Task brief: Go through the records and count every line that holds "will". Only the number belongs in the reply.
---
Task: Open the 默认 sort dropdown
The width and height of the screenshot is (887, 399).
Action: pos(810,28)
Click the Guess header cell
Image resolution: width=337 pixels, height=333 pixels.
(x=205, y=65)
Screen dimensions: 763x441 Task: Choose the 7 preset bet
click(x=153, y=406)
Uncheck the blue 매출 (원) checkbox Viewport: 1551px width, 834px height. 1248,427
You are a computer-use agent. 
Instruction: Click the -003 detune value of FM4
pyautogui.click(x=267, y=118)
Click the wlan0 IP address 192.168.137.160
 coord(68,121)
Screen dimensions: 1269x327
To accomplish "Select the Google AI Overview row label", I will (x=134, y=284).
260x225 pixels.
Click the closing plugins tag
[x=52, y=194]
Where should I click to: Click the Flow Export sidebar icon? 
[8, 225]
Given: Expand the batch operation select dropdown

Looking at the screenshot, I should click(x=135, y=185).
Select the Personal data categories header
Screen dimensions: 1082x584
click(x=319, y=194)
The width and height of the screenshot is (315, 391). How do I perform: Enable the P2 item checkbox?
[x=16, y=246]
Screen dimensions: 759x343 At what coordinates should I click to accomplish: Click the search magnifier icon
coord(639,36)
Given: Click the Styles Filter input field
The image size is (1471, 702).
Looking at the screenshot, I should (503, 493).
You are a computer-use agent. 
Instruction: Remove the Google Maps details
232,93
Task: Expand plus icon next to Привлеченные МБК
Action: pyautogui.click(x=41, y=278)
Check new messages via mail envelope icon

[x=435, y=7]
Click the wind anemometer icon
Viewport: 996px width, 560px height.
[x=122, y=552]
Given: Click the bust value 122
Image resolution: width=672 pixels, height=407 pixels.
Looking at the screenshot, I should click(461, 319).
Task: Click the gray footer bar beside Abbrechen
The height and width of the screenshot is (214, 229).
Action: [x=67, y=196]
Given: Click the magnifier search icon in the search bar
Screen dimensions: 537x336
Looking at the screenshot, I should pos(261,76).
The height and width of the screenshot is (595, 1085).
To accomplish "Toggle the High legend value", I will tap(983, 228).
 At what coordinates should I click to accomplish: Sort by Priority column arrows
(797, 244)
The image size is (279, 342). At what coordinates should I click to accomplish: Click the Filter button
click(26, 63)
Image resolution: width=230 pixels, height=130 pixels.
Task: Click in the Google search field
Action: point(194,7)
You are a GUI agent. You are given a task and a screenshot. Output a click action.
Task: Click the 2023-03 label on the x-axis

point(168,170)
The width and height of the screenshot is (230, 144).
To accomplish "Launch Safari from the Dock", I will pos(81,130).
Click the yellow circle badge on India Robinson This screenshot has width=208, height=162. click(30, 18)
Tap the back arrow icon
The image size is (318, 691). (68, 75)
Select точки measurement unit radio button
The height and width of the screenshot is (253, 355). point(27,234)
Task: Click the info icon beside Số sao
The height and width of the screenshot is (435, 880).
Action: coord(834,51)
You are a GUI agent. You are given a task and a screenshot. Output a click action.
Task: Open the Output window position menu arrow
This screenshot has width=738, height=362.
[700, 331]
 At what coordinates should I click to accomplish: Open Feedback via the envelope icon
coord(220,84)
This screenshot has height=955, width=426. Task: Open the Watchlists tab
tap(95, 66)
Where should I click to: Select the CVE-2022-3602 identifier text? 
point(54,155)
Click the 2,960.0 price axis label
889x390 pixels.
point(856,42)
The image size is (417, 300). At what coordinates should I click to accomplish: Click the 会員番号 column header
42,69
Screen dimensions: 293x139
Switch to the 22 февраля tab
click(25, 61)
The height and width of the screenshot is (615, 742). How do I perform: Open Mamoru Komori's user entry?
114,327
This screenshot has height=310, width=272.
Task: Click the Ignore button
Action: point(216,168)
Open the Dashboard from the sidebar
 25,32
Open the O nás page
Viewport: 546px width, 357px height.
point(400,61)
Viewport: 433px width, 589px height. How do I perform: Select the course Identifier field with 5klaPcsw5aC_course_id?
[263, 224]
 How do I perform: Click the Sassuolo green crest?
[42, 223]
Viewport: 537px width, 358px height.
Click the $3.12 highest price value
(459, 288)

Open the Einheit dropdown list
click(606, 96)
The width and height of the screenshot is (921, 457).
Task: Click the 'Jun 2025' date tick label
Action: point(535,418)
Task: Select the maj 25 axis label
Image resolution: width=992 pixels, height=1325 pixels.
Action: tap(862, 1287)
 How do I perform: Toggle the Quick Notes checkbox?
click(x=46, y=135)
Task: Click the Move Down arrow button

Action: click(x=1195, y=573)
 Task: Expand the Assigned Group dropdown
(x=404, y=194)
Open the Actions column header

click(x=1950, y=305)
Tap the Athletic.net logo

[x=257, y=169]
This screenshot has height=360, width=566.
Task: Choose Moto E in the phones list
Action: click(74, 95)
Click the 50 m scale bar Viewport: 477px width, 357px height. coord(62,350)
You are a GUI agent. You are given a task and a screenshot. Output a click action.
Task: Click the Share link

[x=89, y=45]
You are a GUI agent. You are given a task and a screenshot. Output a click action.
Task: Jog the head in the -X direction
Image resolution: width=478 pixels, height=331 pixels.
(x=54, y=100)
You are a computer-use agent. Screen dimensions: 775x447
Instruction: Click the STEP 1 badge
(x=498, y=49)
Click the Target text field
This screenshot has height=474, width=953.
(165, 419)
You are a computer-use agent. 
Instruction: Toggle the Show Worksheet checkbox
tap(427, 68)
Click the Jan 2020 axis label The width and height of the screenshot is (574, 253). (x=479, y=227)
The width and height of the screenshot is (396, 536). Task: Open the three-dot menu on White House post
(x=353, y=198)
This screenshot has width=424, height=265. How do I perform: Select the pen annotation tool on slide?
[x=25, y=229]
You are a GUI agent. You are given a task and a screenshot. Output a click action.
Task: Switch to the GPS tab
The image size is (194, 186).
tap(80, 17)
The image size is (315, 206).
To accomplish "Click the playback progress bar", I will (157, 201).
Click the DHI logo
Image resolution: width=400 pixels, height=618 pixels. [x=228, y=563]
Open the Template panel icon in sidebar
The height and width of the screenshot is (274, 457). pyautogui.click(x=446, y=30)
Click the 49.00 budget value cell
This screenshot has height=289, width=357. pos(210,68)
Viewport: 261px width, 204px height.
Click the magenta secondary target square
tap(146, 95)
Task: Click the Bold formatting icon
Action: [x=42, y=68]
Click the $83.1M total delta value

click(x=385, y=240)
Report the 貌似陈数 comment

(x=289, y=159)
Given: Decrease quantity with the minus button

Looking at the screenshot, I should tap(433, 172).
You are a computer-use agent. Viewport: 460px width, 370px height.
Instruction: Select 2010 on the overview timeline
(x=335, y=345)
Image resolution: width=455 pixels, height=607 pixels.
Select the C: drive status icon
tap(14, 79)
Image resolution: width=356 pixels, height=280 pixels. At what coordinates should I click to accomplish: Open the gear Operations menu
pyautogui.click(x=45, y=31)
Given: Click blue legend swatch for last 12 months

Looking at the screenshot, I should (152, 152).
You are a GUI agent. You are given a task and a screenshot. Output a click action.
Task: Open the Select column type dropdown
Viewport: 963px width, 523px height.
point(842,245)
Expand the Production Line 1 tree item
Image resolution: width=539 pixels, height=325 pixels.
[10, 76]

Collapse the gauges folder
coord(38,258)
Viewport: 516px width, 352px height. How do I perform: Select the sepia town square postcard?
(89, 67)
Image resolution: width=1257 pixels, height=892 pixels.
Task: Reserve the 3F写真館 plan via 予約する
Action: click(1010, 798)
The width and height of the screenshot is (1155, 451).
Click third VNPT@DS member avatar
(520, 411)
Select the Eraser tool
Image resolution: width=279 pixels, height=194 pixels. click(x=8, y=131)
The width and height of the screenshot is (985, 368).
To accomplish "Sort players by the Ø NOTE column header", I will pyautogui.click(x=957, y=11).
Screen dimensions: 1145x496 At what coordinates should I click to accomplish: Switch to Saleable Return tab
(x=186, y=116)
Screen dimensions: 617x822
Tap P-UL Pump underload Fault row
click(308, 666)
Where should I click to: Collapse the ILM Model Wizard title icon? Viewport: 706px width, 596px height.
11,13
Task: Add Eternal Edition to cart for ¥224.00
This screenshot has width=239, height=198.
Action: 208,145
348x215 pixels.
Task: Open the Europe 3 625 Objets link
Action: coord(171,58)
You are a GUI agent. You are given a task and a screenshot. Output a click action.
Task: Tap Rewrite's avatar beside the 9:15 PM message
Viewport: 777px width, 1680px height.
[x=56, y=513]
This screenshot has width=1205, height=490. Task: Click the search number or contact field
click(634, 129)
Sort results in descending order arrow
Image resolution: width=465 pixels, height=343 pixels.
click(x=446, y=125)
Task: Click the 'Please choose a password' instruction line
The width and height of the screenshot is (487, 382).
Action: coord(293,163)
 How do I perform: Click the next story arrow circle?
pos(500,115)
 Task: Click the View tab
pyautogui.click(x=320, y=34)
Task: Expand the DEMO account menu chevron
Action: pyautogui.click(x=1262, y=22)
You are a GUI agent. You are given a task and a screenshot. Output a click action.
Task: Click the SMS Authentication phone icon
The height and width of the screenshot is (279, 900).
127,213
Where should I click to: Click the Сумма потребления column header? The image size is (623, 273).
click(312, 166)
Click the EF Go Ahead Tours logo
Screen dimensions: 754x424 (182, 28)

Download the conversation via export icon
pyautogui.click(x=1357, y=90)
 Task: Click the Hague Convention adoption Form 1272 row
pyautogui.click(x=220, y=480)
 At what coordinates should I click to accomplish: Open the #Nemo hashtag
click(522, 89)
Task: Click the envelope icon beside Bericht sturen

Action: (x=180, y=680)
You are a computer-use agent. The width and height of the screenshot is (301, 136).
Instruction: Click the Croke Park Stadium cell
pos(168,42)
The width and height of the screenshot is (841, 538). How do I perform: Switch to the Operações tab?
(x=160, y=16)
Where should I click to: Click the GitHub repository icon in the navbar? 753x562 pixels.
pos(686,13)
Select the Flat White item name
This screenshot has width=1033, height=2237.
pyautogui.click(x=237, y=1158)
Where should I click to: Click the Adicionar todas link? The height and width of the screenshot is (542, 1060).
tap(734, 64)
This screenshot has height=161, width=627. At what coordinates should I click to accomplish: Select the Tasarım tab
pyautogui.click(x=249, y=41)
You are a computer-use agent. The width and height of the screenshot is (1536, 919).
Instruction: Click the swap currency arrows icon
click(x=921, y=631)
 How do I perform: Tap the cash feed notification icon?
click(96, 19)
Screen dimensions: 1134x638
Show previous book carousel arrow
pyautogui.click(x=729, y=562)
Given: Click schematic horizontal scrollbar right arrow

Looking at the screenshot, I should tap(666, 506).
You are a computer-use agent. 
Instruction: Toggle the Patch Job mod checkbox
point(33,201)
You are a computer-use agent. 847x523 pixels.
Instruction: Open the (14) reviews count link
---
Exercise solution: 5